Instructions for the task: Search the listing for the word "computer" and return each line that contains it.

Dataset:
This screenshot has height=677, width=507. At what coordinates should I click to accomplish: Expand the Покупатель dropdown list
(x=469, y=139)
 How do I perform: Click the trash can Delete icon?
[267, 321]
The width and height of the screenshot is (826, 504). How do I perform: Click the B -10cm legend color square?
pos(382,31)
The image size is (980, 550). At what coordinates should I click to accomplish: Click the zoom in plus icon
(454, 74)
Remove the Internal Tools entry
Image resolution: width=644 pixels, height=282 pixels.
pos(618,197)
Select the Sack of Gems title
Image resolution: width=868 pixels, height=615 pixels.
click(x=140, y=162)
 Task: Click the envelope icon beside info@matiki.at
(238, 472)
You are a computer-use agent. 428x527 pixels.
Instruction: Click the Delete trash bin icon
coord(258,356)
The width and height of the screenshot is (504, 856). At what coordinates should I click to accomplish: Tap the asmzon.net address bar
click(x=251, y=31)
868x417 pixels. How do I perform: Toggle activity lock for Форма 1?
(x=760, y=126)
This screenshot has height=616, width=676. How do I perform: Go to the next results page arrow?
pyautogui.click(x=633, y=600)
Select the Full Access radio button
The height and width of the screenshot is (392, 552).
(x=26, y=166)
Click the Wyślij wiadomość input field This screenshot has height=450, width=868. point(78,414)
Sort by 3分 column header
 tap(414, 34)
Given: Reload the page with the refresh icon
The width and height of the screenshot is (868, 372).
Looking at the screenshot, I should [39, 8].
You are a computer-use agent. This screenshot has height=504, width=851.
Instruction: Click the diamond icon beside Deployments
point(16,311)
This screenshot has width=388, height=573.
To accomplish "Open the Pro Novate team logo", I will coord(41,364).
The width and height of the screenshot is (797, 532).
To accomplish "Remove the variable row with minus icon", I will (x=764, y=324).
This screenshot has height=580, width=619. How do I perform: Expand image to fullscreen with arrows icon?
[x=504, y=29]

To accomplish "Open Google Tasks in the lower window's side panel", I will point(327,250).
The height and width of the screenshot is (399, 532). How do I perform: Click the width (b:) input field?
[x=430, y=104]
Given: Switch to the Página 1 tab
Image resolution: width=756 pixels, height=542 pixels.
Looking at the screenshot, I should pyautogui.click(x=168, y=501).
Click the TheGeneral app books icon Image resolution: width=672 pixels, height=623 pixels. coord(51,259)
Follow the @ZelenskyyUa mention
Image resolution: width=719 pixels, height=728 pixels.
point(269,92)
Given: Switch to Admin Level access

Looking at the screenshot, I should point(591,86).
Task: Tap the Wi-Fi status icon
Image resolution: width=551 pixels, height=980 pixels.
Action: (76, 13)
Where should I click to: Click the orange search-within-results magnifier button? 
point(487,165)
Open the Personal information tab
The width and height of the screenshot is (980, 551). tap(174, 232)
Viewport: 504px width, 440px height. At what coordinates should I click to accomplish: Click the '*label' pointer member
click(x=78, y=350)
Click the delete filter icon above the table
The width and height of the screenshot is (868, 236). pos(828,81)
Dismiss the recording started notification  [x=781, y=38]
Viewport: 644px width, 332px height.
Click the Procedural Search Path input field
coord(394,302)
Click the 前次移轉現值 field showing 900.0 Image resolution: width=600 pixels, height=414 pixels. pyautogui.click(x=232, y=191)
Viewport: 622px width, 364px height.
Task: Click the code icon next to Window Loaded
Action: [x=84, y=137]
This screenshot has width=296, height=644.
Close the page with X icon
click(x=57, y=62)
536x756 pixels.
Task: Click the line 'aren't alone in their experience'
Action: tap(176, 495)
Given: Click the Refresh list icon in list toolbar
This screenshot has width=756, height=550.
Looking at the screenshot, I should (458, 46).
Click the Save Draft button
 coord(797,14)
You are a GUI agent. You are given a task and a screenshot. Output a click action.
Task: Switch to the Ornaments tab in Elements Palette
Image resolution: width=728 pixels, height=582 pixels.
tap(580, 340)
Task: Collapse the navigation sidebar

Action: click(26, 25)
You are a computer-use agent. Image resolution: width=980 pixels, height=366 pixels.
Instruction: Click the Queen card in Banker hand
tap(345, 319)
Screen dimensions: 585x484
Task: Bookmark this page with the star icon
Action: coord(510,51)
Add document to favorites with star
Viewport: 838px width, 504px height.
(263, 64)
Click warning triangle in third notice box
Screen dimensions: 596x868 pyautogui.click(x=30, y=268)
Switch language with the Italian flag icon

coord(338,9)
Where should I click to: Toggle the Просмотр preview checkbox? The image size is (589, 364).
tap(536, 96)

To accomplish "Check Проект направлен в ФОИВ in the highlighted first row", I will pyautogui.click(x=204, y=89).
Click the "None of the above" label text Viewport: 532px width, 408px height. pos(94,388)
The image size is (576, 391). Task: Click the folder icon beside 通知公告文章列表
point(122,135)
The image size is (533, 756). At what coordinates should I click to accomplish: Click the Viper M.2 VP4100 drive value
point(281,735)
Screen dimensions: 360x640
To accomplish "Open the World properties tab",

Result:
You are a computer-use agent. 428x527 pixels.
You are a computer-use agent. This screenshot has height=504, width=851.
You are a computer-use agent. Image resolution: width=980 pixels, height=366 pixels.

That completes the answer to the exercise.